It's All Trunks And Tusks At This Beauty School
Today's lesson: how to trim an elephant's toenails.
Using a rasp, nippers, and a hoof-cutting knife, 10 students from as far away as Australia are learning the finer points of pachyderm pedicure - part of a two-week elephant-handling school hosted by Scott and Heidi Riddle on their 33-acre elephant sanctuary in the Ozark foothills.
Unlike dog, cat, or horse owners, who can go to bookstores or libraries for information on caring for their animals, elephant handlers find that information they need is harder to come by. At the Riddles', the elephant handlers can talk shop, exchanging stories and ideas.
"Elephant handling is a dying art," Mr. Riddle says. "We have knowledge we'd like to share."
The farm has seven elephants. On this day the students are grooming Betty Boop - known as "Booper" - an 8,000-pound female Asian elephant. Booper stands on a pair of stands shaped like inverted washtubs.
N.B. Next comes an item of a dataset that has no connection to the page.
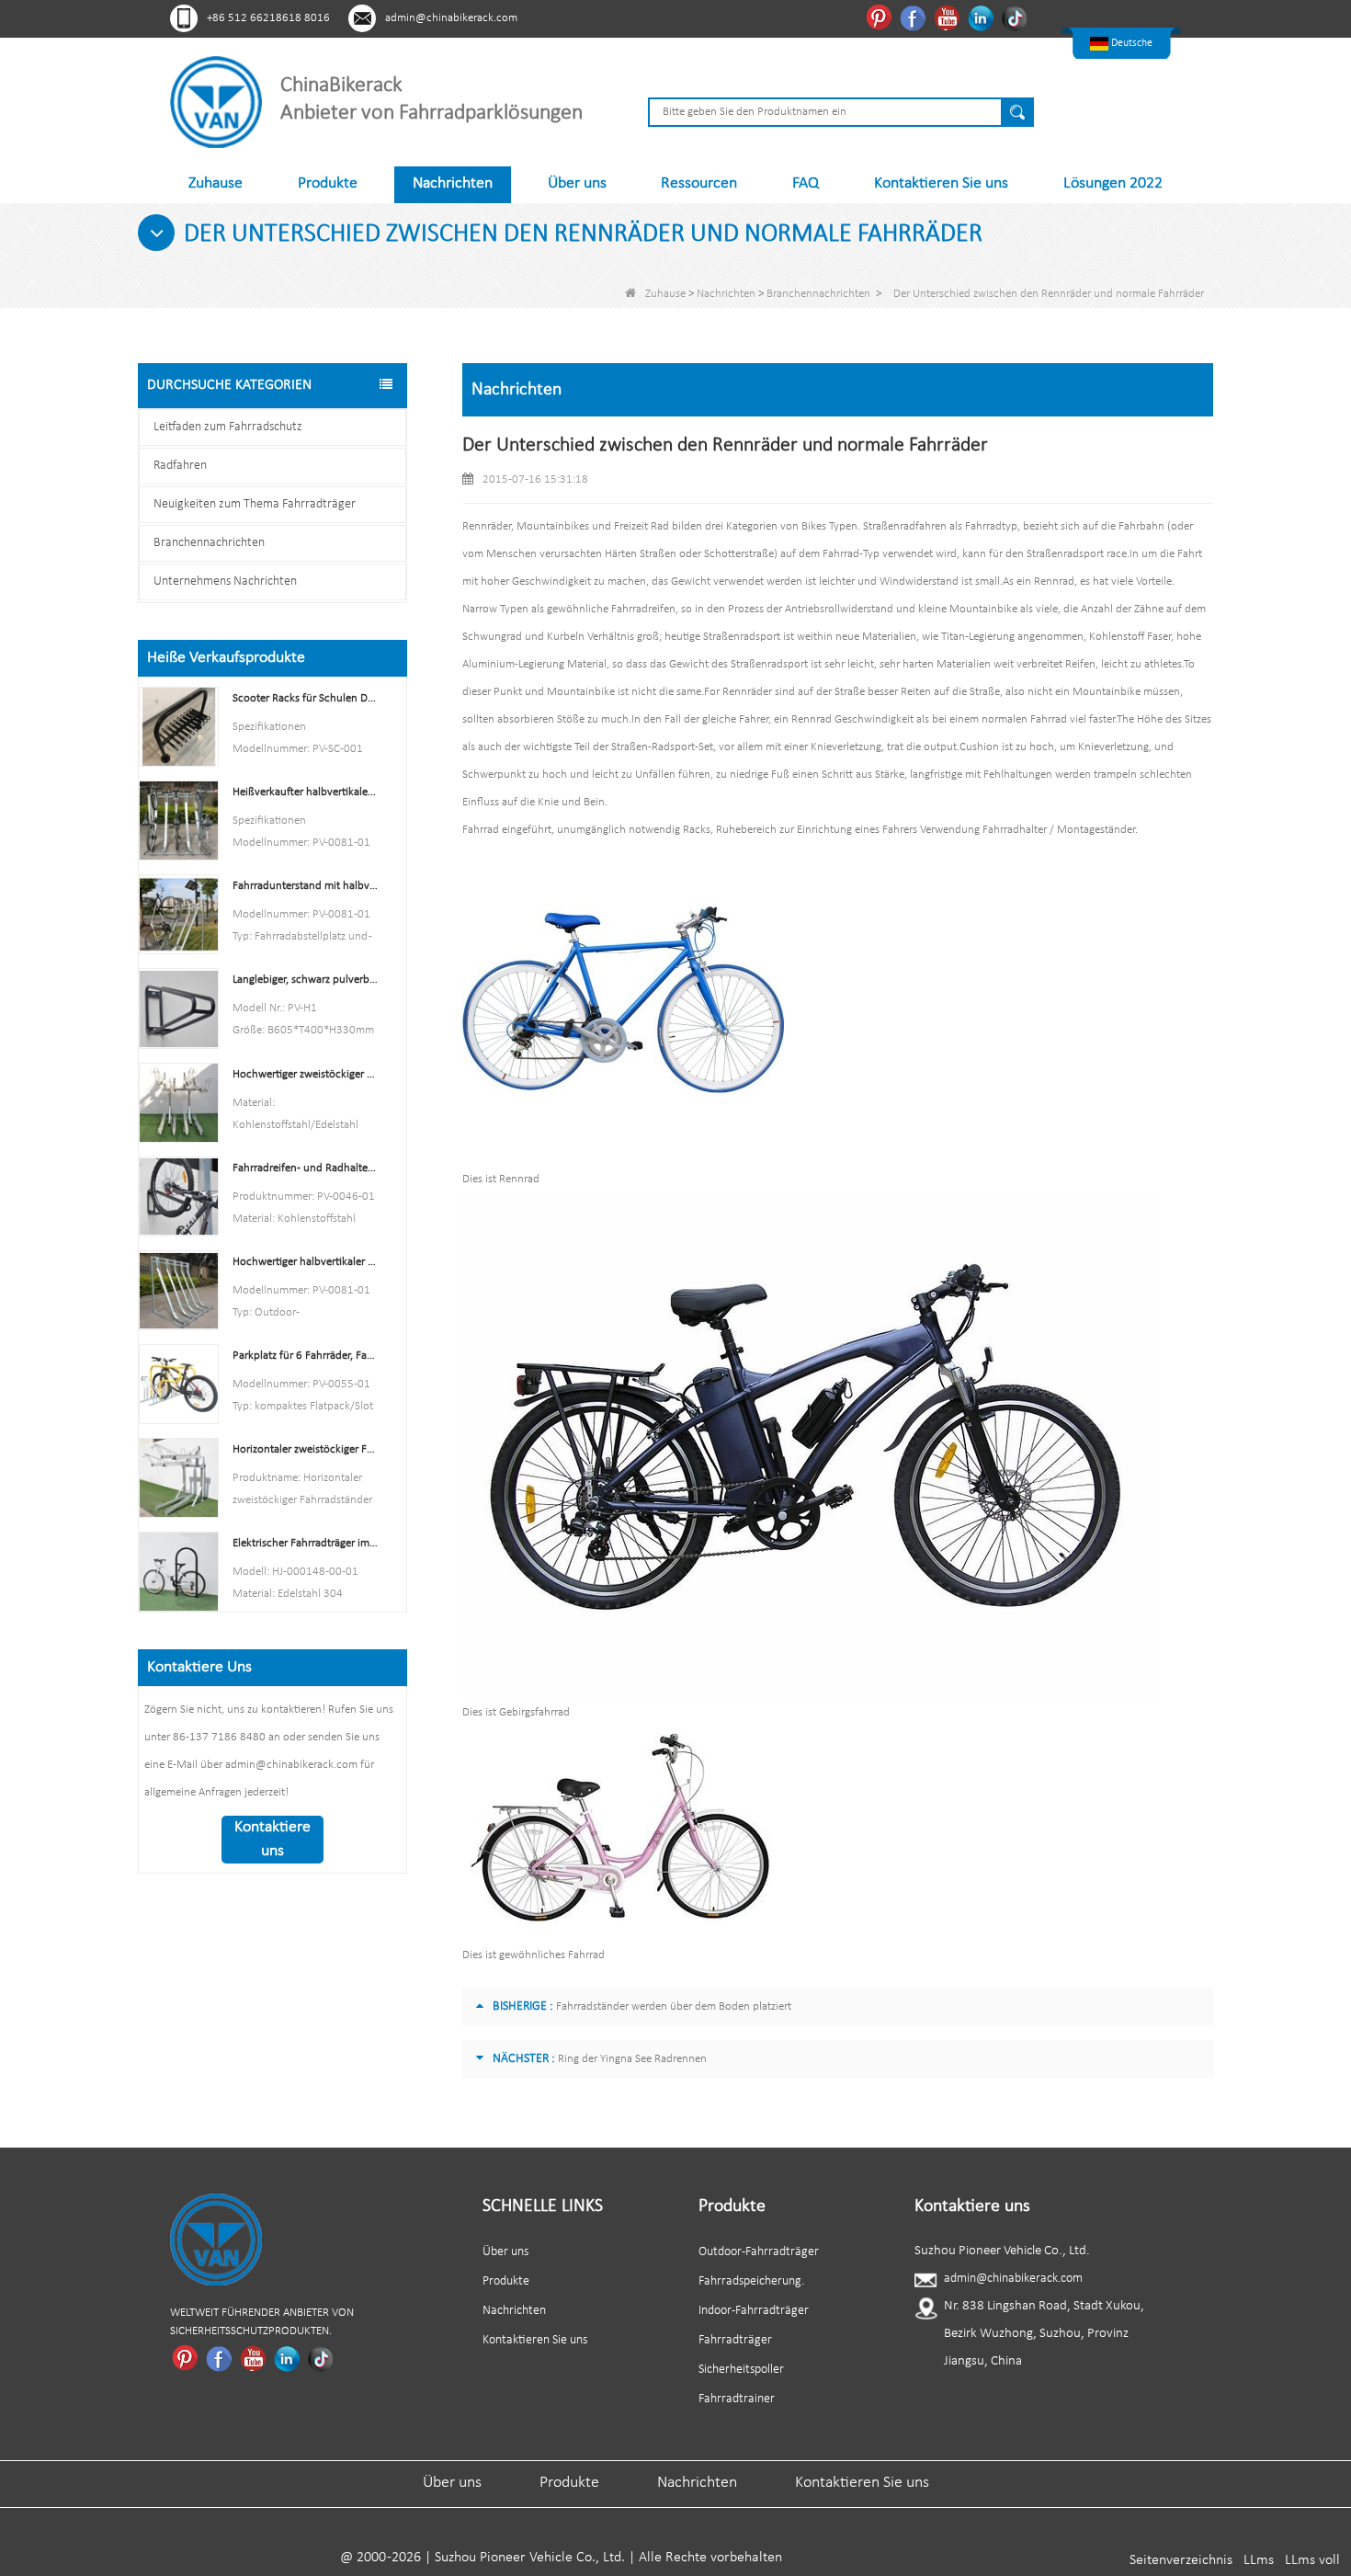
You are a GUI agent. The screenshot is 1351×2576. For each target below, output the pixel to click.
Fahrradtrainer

Her two front feet are on one tub, her back ones on the other, allowing the handlers to go under and around the elephant's feet. Scott and Heidi take turns showing the shape of healthy nails and how to use tools and salves to create them.
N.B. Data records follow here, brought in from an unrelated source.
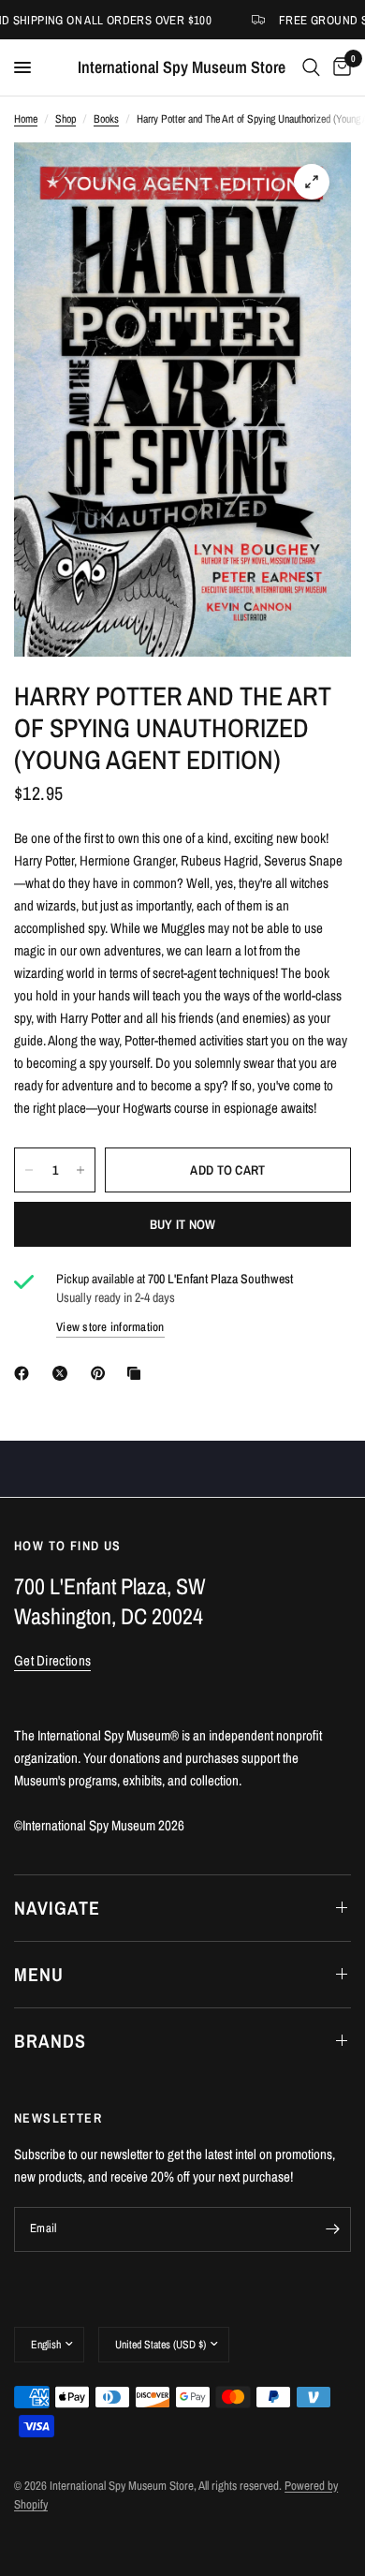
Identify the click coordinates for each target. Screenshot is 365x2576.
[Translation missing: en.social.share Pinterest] (102, 1373)
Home (25, 118)
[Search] (311, 67)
Booper responds quickly to each command, getting off the tubs and back up as quietly as a cat getting on and off an easy chair. Excused from her duties for a few moments, she wanders into the high grass, trunk swinging, seeking a snack. She returns at a call from Ms. Riddle.
Mr. Riddle, originally from El Cajon, Calif., has 30 years experience handling elephants, including work at the Los Angeles Zoo and Ringling Bros.
The Riddles' sanctuary is nestled among cattle and horse operations. From a distance, the elephant paddock looks the same, but up close, the posts rise eight feet and are sunk seven feet to contain massive mammals. Fences, of welded railroad rails, enclose two acres, including a few trees and a pair of mudholes - one man-made, the other elephant-made.
Guinea fowl, geese, ducks, and chickens run freely at the farm. Happy, well-fed dogs and cats circulate, accepting pats and praise. The Riddles' three children - ages 4, 5, 7 - bound about.
The dorms are tarp-covered tents. The classroom is earth and sky.
This is the second year the school has been offered; students came from Canada, Japan, the Netherlands, and England.
Ian Freeman of Melbourne, Australia, has worked with elephants for 15 years. He heard about the school through the Elephant Managers Association.
"To come here and pick up some more techniques is a tremendous opportunity," Mr. Freeman said.
Lynn Polke joined the Ringling Bros. and Barnum & Bailey Circus in 1980 after auditioning for a dancer's job. She said she was attending "to prove that I'm serious about elephants."